Sentirse un extraño al mismo tiempo que ser consciente de uno mismo más que nunca antes en la tremenda jungla de esa ciudad misteriosa y salvaje. Con ganas de aprender, de probar, de reír, de jugar… Con ganas de vivir. Para poder seguir descubriendo los innumerables e inesperados secretos de la ciudad… y de la propia vida.



jueves, 3 de noviembre de 2011

Tonta

Una proposición inesperada a altas horas de la madrugada. Me visto, cojo las llaves del coche y salgo de casa. Una pequeña nueva ilusión que se enciende como una pequeña llama capaz de iluminar la más profunda oscuridad.
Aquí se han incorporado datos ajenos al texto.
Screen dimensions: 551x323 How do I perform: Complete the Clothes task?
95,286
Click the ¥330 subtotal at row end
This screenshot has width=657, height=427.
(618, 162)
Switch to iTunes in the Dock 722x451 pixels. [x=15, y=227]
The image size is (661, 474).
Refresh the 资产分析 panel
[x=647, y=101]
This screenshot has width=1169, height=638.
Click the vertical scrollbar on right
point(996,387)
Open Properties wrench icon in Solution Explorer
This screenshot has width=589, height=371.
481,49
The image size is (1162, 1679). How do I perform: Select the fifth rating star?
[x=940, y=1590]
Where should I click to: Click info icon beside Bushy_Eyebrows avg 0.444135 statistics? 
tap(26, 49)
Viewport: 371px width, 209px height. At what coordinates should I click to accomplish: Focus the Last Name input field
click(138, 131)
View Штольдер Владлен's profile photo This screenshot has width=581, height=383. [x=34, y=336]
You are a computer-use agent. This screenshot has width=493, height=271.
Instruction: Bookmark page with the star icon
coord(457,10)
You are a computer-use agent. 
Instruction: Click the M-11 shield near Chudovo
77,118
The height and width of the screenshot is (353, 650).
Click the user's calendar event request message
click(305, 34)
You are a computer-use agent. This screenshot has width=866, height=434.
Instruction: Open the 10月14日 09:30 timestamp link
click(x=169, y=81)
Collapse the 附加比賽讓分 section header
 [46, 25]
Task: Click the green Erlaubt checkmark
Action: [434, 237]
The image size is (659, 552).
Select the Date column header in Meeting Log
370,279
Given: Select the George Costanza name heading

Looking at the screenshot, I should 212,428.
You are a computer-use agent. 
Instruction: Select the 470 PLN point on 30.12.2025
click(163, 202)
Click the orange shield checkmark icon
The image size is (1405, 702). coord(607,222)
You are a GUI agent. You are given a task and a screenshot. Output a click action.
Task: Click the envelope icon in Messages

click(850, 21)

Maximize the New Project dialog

Esa oscuridad en la que llevaba meses sumida.

Cualquier excusa válida para salir al frío invernal esperando, de manera ilusa, un nuevo motivo que me haga recuperar la sonrisa que creía perdida.

Unas confidencias, unas risas. Miradas huidizas, palabras nunca dichas y frases inacabadas. Sentimientos contenidos.

Suena un móvil. El suyo. Y es ella. Lo sé. Sabe que lo sé. Y cual vaso lleno de agua que cae al suelo se rompen en mil pedazos todas esas ilusiones que jamás reconocí que sentía, y que ahora, simplemente, se hacen añicos contra el suelo. Y algo, muy en el fondo de mi ser, vuelve a perderse. Como cuando una ráfaga de viento apaga esa pequeña llama que iluminaba la oscuridad. Como cuando se pierde la esperanza.

Él sale por la puerta con el móvil en la mano. La vería. Pero yo no esperaría más de diez minutos. Diez minutos. Nunca volvería a dejarme manipular. Nunca. Sólo quería dejar de ser una de esas niñas estúpidas que se ilusionan demasiado antes de tiempo. Salvo que yo nunca lo reconocería.

Pasado ese tiempo, salí por la puerta. Mirando al frente, pero intentando esconder mi decepción, mi estupidez por haber caído de nuevo sin darme cuenta. Estaba claro que me había vuelto a confundir. Había creído ver lo que no era. Porque necesitaba volver a verlo. Volver a sentirlo. Lo necesitaba de una forma tan profunda como inconsciente.

Así que a las cuatro de la mañana y sin más motivos para quedarme, salí de nuevo al frío y a la oscuridad nocturna.

Y de pronto  me di cuenta  de que hay cosas que, o pasan en un determinado momento, o ya nunca más habrá oportunidad de que vuelvan a pasar. Porque el momento se pierde en las arenas de la incertidumbre. Y ya jamás puede volver a recuperarse.

Pero ahora ya no importaba, una vez más, sólo era una amiga para él. Me había vuelto a dejar engañar por una cara de niño bueno y una actitud romántica. Tenía que volver a ponerme en pie y seguir caminando. De nuevo sin ilusiones y sin sueños. Salvo por ese pequeño rayo de luz, que ilumina la oscuridad y que ni siquiera en los peores momentos se apaga. La esperanza. En el hoy. En el mañana. En mí misma.